Hey there, ive been off for a long time and have unfortunately fell out of the hobby and am looking to sell my warhammer figures as I am looking to get my own place, Some are paineted better than others but they are basecoated and painted to a basic level, though easilytripped if nessecary. The list is as follows:

Dwarves (£60)
40- longbeards/warriors
11 - thunderers
1 Cannon w/ crew
1 Organ Gun w/ crew
17 Miners
6 Slayer Deathseekers
1 Daemon Slayer
1 Thane 

Space marines (Blood Angels) (£50)
20 Tactical marines 
6 Veteran Marines (Imperial Fist XD, 1 Limited edition White Dwarf veteran)
6 Scouts
5 Devs (Rocket /L, Plasma /C, Lascannon and Heavy Bolter)
2 Tech Marines
1 Apothocary

Chaos Space Marines (£40)
3 Chaos Space Marines (lost some -.-)
11 Khorne Berserkers
7 Forgeworld Renegade Milliatia
1 Spawn
4 Chaos Terminators
1 Defiler
(Also The unpainted top-part of a baneblade that has been converted to a Nurgle Pus cannon, would need work, but the tricky part of the conversion ((the cannon)) is complete) 

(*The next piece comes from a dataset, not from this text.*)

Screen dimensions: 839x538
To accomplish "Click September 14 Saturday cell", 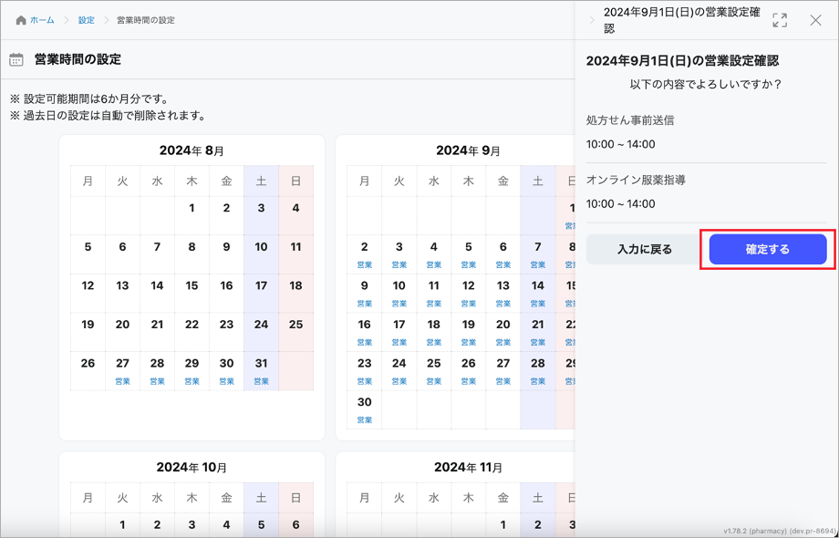I will tap(537, 292).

A Shedload of Dwarf, CSM, SM, Skaven and even some unpainted Empire sprues + Bitz (£20, or free too the first person to buy an army)
Thanks for looking


----------



## Huron_Blackheart (Sep 9, 2007)

Can arrange pickup or post (for the base cost of sending) no problem.


----------



## Groedius (May 9, 2011)

What weapons have you got on the Longbeards / Warriors ?

Also are the Miners the plastic new models or the metal ones ?

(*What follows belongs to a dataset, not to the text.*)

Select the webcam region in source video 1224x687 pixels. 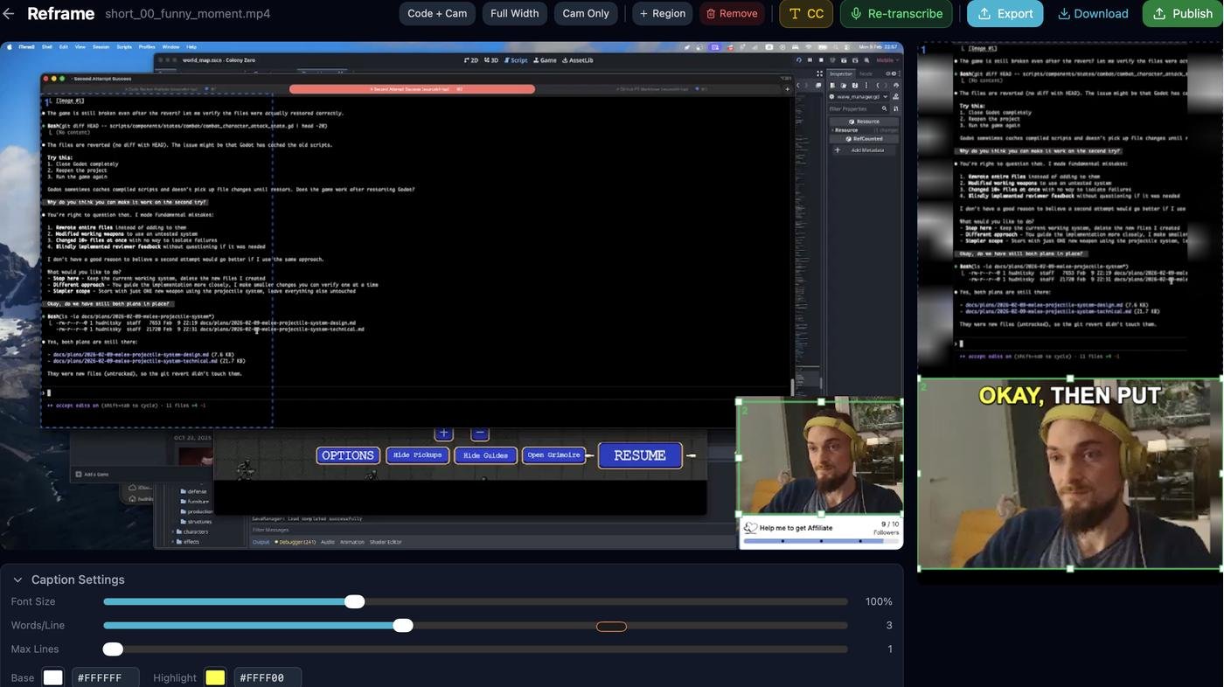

And what weapons are the scouts using ?

Id be very interested in the Dwarfs / Space marines. I'd have to see what we could sort out though as I am going away on Sunday.


----------



## Huron_Blackheart (Sep 9, 2007)

Hey man, They are armed with hand weapons and sheilds, the scouts 3 with sniper rifles, 1 with a bolter and one with a heavy bolter,


----------



## Huron_Blackheart (Sep 9, 2007)

and plastic miners


----------